While both Iran and the US published film of the incident, the situation at the time was not as clear. In an attempt to raise the Iranian gunboats and advise them to steer clear of American warships, the crew of the Hopper heard a chilling message.

“I am coming at you,” a voice said over the radio. “You will explode in [garbled] minutes.”

YouTube video

A tense standoff ensued, with then-Hopper commander Captain Jeffrey James holding his nerve in order to prevent bloodshed until it was absolutely necessary.
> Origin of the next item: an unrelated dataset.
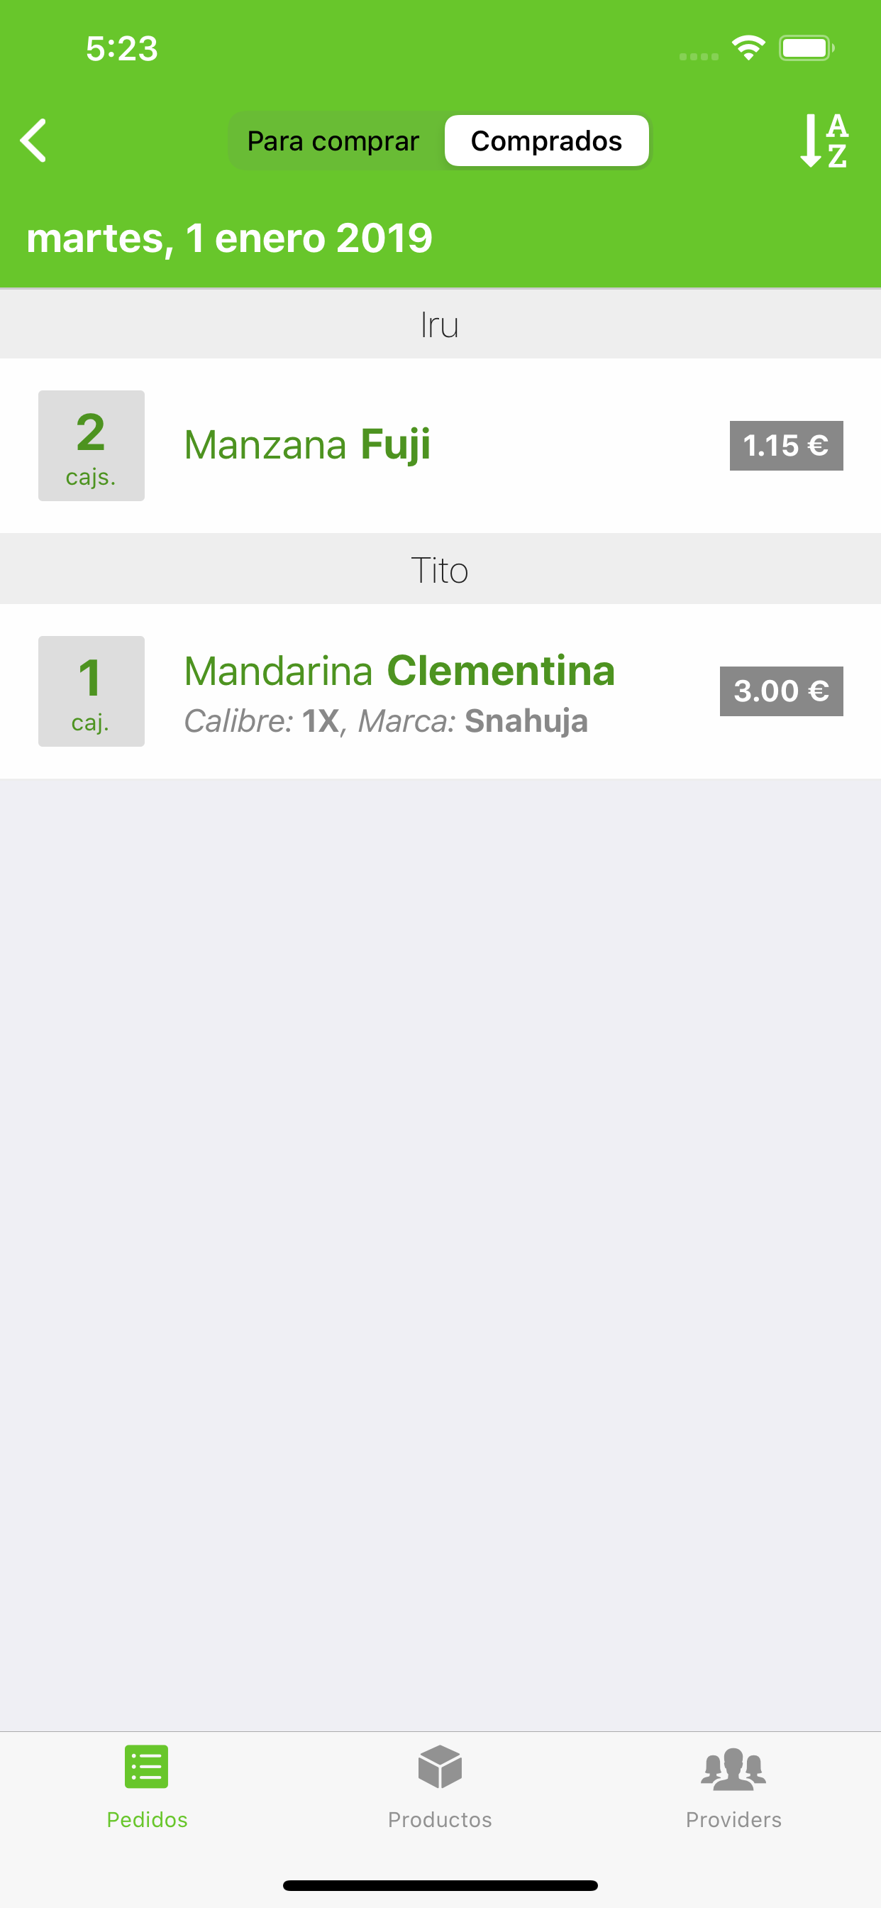
Task: Tap the martes, 1 enero 2019 date
Action: point(230,239)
“We stepped through our measured procedures to let the boats know who we were and what we were doing, and that we perceived their actions as threatening,” James said of the incident, a week or so after it had transpired. “We gave them the opportunity to break off, so that we didn’t have to go the ultimate, which would have been deadly force.”

Fortunately, no volleys were fired and the incident was only an international brawl over TV news channels across the world.

It was only after the pieces of the puzzle could be fit together did the most possible explanation for the ominous transmission began to take form- the “Filipino Monkey” had struck again.

Some American mariners say that the “Monkey” frequently insults US Navy ships in the Gulf, often causing problems for American sailors in the area.

“They just kind of chatter on the radio incessantly and try to provoke a reaction from other people listening to the radio, or generally kind of harass other mariners,” commercial seaman Michael Burns told NPR in 2007. “I have heard derogatory remarks made about the US Navy while in that area, or rival fishermen- really, whatever happens to strike their particular source of amusement.”

Since the VHF radio signals can be broadcast over a distance of 80 miles and are hard to pinpoint in congested areas, we may never know who sent the menacing message to the Hopper. Since the incident itself is over a decade old, the 2008 Gulf of Hormuz incident shows that even a troll with a radio can throw a monkey wrench into a tense situation- and nearly end the world as we know it.